In the ordinary fiber-reinforced resin composites, there usually are only intermolecular adhesion and hydrogen bonding forces between the fiber and the resin. Examples of such fiber reinforced resins include conventional polyester resins reinforced with glass fibers. The absence of mainly chemical bonds between the fiber and the resin limits the strength of the composite. Ideally, the fiber in fiber-reinforced composites should be itself thermally stable if the thermal stability of the composite is a desirable objective. Thus, fibers such as prepared from Nylon 66 and Dacron may be utilized in fiber-reinforced resin composites but said composite is not especially high temperature stable.
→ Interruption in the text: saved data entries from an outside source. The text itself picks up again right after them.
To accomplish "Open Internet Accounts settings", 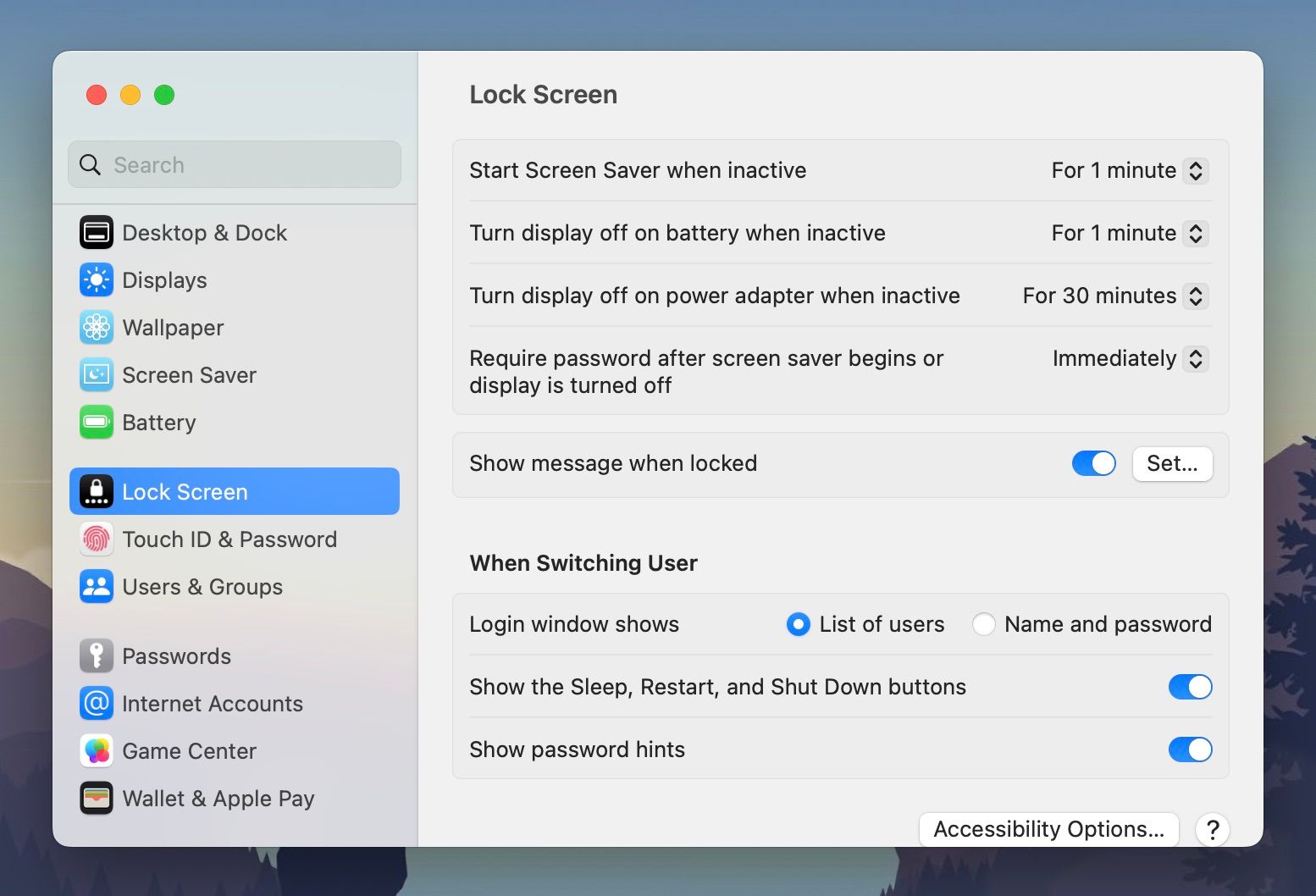I will click(97, 703).
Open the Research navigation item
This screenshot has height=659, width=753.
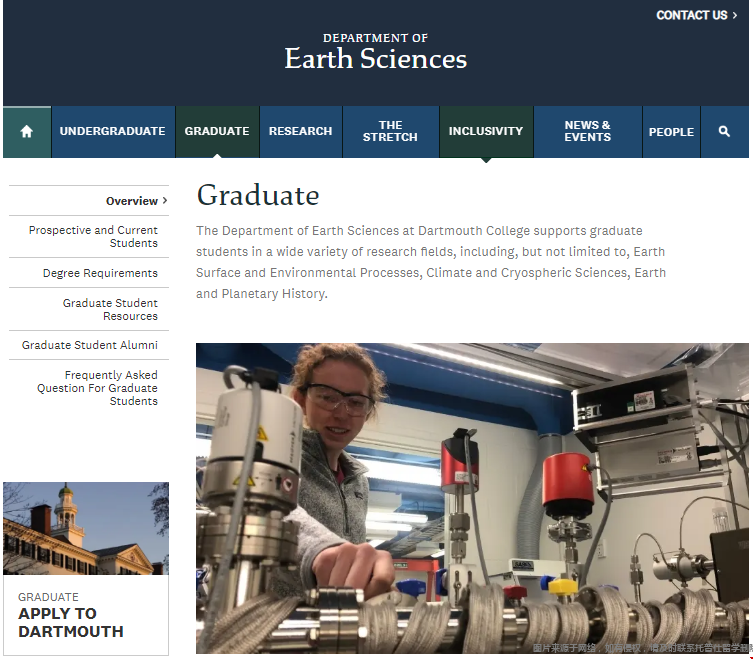(x=300, y=132)
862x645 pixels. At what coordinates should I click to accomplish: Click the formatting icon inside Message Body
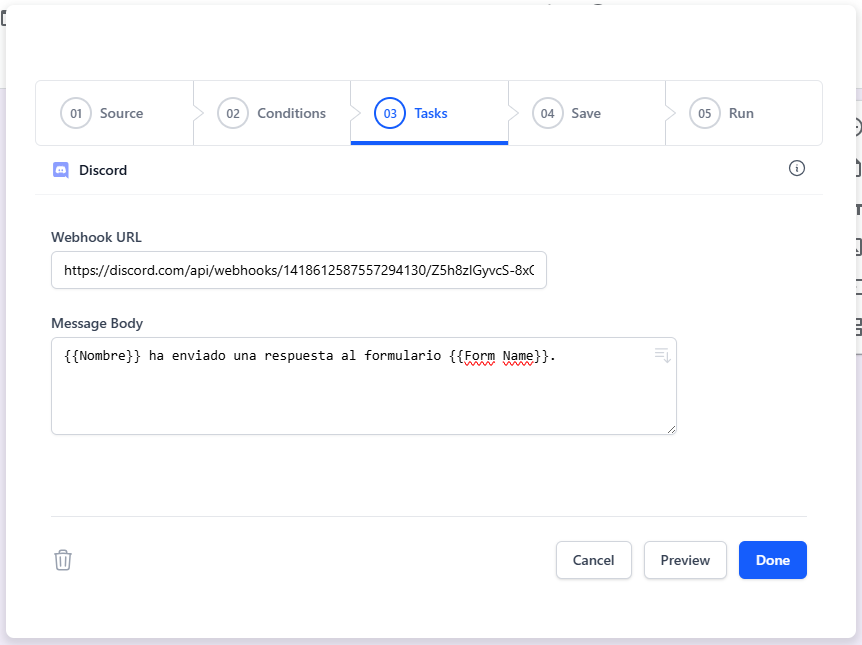(x=661, y=355)
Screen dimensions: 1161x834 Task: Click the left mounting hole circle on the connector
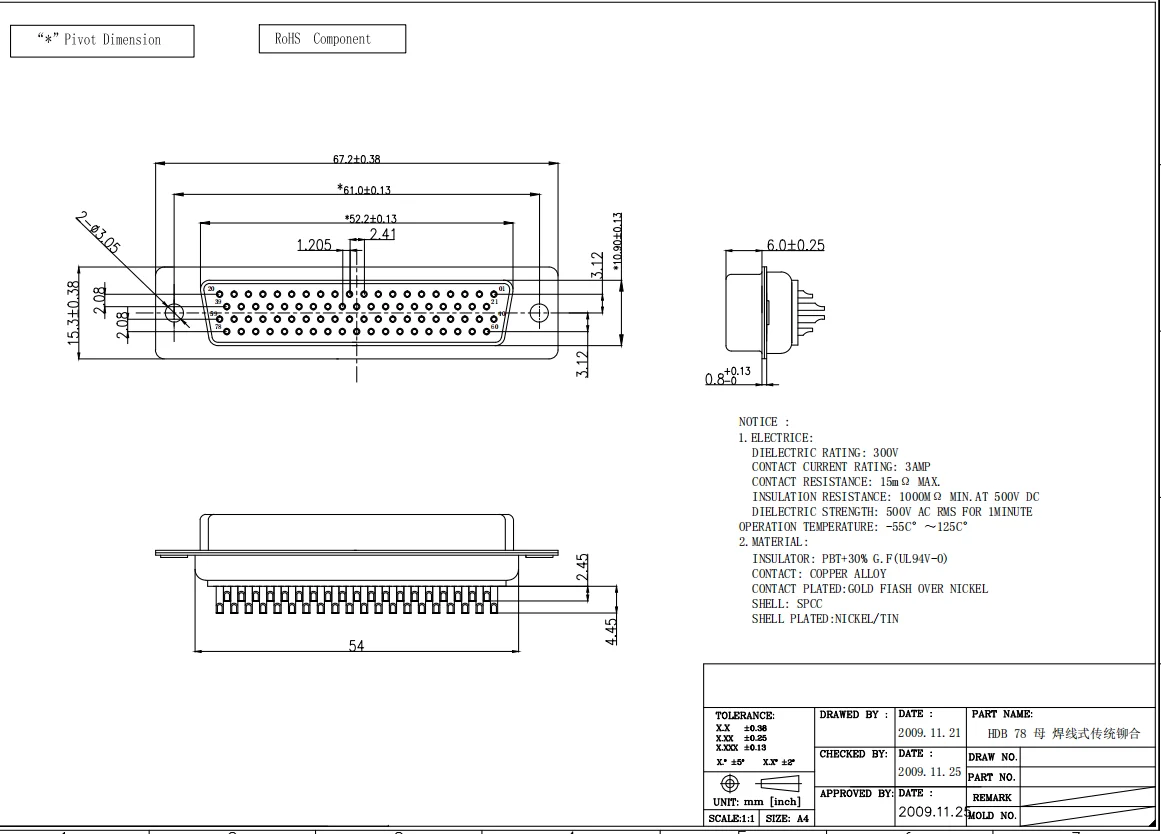175,313
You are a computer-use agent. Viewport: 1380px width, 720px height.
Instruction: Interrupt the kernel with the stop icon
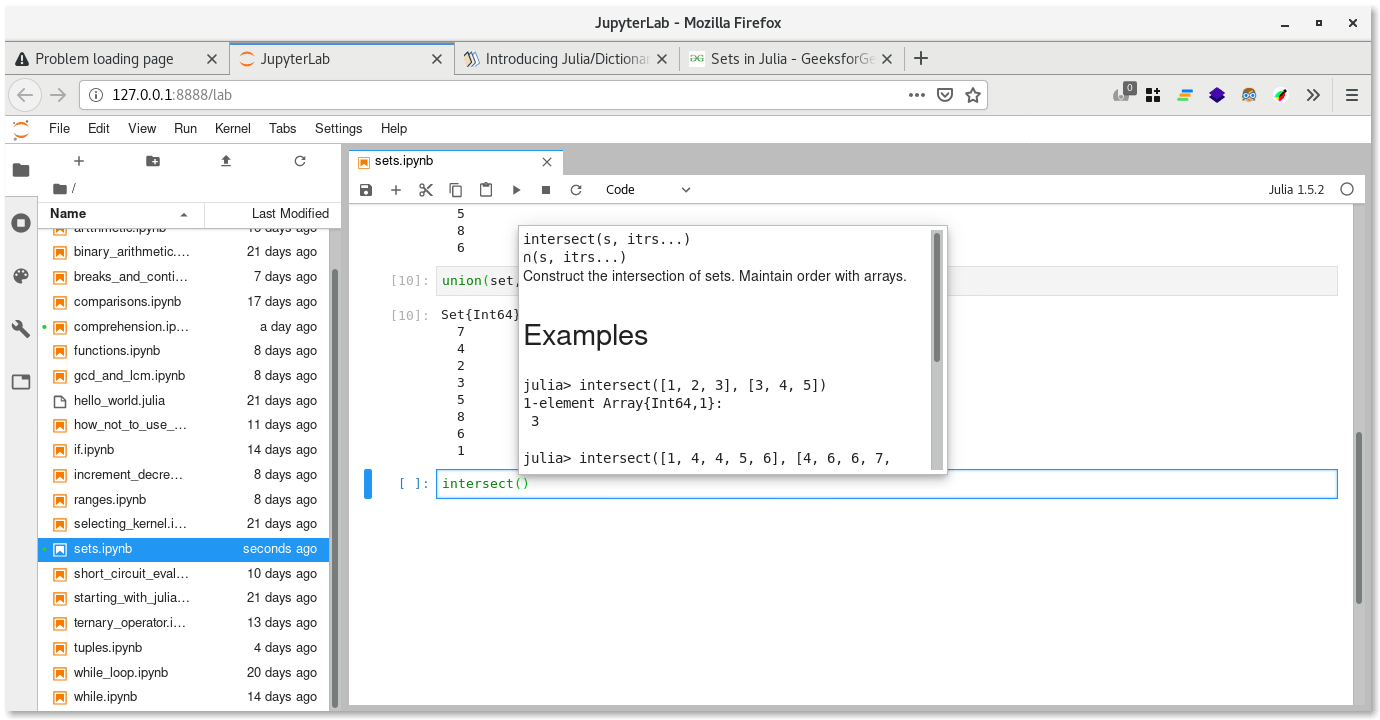point(544,189)
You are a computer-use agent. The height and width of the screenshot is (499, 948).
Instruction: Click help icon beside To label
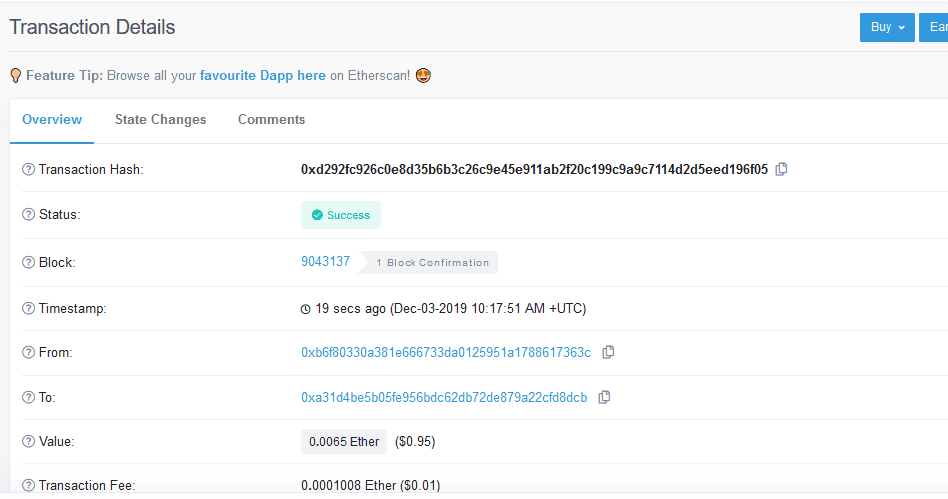point(28,398)
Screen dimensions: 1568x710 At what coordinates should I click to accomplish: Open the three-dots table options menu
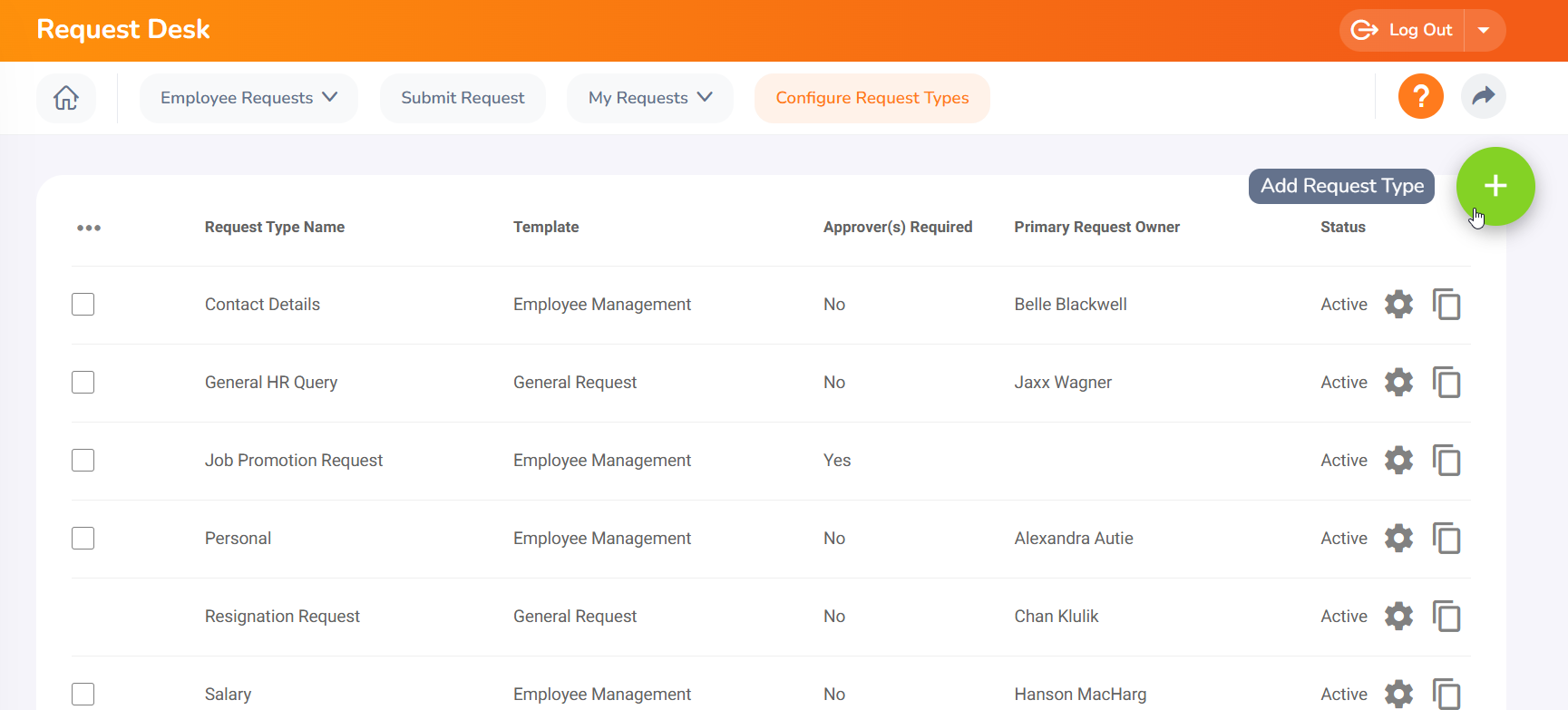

Other commercially available organic polymer fibers such as Nomax and Kevlar exhibit heat resistance but are not apparently capable of forming chemical bonds between the fiber and the resin.
Recently, high temperature and flame resistant aromatic copolyamide fibers have been described in the text entitled High Temperature and Flame-Resistant Fibers, Applied Polymer Symposia, No. 21, Interscience Publication, John Wiley & Sons, New York, 1972. One group of high temperature aromatic copolyamide fibers disclosed therein contain pendent carboxyl groups. When such carboxyl-containing fibers are used to fabricate composites, chemical bonds between the fibers and resins may exist but gaseous by-products will be produced. The voids in the composites formed on release of the gaseous by-product reduces the strength of the composite.